What is required ▸
Would you write out every record that follows exactly, with the pictures left out?

Data to use ▸

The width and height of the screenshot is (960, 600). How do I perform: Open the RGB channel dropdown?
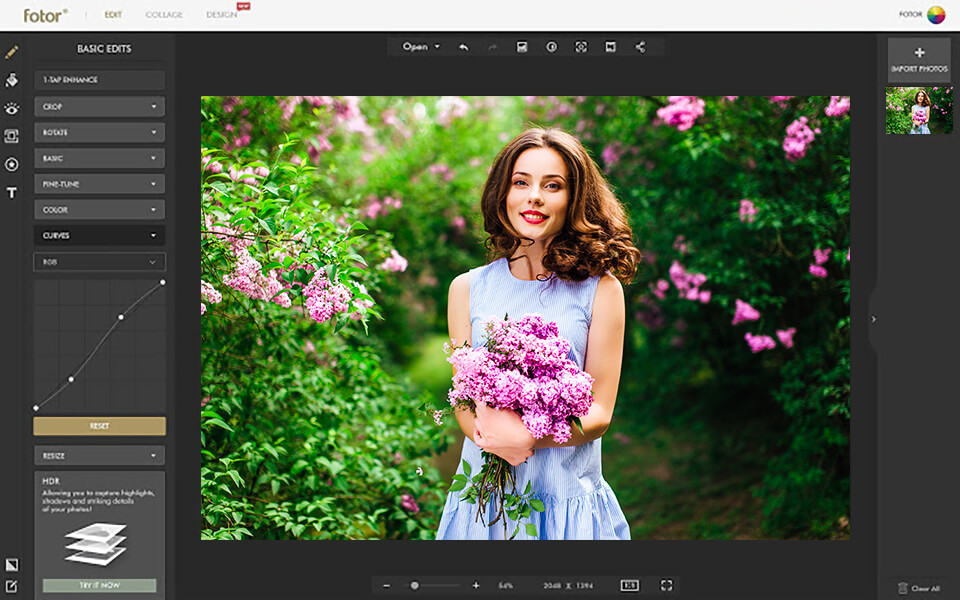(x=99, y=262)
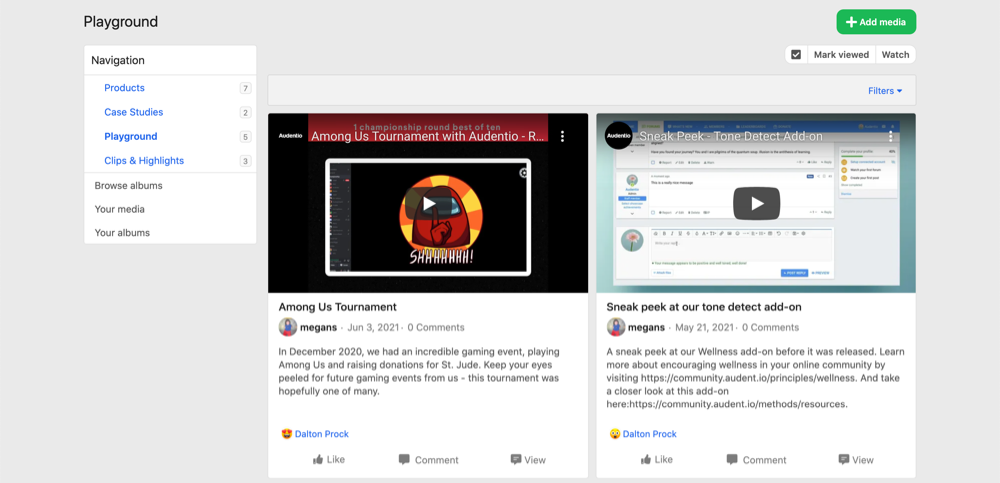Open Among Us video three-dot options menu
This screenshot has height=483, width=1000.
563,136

Answer to this task ▸
The width and height of the screenshot is (960, 600). How do I perform: Open the RGB channel dropdown?
(x=99, y=262)
Open Among Us video three-dot options menu
This screenshot has height=483, width=1000.
563,136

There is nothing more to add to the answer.